- _WHAT TO PRODUCE_: Pick out every line below that contains the word "width", and copy each such line in full.

- _PROVIDED RECORDS_:
***
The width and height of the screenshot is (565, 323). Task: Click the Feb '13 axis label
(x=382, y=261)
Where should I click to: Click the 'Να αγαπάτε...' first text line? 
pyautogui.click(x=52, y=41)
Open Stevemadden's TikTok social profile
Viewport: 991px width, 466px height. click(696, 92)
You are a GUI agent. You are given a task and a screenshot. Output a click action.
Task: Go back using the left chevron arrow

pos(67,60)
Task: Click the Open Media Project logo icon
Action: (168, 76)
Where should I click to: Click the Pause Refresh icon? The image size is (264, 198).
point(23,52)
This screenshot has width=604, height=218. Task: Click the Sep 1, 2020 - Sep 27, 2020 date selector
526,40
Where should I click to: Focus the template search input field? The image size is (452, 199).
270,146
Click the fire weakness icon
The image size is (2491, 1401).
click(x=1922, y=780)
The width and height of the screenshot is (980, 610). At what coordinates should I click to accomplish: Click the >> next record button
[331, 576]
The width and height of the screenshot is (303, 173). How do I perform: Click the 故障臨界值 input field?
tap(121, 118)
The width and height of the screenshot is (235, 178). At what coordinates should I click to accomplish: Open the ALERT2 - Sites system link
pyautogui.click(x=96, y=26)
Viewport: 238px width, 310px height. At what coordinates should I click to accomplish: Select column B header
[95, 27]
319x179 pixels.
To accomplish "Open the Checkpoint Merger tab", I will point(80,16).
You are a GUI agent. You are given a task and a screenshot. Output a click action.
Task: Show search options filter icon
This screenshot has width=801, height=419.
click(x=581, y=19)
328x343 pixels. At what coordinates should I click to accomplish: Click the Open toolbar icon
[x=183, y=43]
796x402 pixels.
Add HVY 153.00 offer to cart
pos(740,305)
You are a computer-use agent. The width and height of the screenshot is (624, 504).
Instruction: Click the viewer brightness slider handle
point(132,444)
***
- _ANSWER BELOW_:
The width and height of the screenshot is (565, 323). Task: Click the Feb '13 axis label
Viewport: 991px width, 466px height. click(696, 92)
This screenshot has width=604, height=218. Task: Click the Sep 1, 2020 - Sep 27, 2020 date selector
The width and height of the screenshot is (980, 610). At what coordinates should I click to accomplish: Click the >> next record button
The width and height of the screenshot is (303, 173). How do I perform: Click the 故障臨界值 input field?
The width and height of the screenshot is (235, 178). At what coordinates should I click to accomplish: Open the ALERT2 - Sites system link
Viewport: 238px width, 310px height. At what coordinates should I click to accomplish: Select column B header
This screenshot has width=801, height=419.
You are a computer-use agent. The width and height of the screenshot is (624, 504).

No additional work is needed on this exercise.